Task: Wherever a line of the data contains "Synthetic", copy that line.

Given entries:
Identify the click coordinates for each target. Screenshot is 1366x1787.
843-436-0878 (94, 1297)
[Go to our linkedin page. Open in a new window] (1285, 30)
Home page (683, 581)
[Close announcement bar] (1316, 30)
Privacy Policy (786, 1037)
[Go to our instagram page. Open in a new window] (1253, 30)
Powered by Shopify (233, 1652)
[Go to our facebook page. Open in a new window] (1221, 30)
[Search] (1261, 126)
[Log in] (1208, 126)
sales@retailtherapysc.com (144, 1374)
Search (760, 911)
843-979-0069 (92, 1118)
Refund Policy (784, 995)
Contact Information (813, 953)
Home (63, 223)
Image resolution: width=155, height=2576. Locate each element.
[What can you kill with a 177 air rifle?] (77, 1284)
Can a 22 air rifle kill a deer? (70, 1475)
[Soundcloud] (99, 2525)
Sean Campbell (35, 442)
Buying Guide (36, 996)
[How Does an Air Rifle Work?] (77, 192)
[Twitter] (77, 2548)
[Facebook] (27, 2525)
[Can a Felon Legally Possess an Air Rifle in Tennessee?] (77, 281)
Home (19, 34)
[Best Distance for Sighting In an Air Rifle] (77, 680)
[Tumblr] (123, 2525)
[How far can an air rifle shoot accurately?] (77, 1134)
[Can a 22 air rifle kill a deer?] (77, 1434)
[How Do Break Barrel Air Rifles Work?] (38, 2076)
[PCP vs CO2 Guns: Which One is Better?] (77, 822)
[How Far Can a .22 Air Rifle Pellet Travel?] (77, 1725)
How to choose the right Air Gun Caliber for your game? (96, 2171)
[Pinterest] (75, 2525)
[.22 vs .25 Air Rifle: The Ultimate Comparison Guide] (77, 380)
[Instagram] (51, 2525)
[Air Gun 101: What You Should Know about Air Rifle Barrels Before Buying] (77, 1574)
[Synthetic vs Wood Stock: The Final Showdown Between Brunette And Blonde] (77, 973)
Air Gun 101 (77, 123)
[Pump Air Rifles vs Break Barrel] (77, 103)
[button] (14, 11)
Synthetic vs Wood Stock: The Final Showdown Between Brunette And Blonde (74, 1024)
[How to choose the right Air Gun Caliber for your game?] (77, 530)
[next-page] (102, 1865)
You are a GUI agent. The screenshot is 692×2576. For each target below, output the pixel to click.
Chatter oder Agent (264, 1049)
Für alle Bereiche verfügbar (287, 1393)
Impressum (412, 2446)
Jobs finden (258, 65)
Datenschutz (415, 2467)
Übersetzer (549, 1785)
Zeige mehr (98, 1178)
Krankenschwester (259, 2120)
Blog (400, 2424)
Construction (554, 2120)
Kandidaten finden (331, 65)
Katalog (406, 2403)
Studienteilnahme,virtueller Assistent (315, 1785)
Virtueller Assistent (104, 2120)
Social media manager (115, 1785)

Task solution:
[Synthetic vs Wood Stock: The Final Showdown Between Brunette And Blonde] (77, 973)
Synthetic vs Wood Stock: The Final Showdown Between Brunette And Blonde (74, 1024)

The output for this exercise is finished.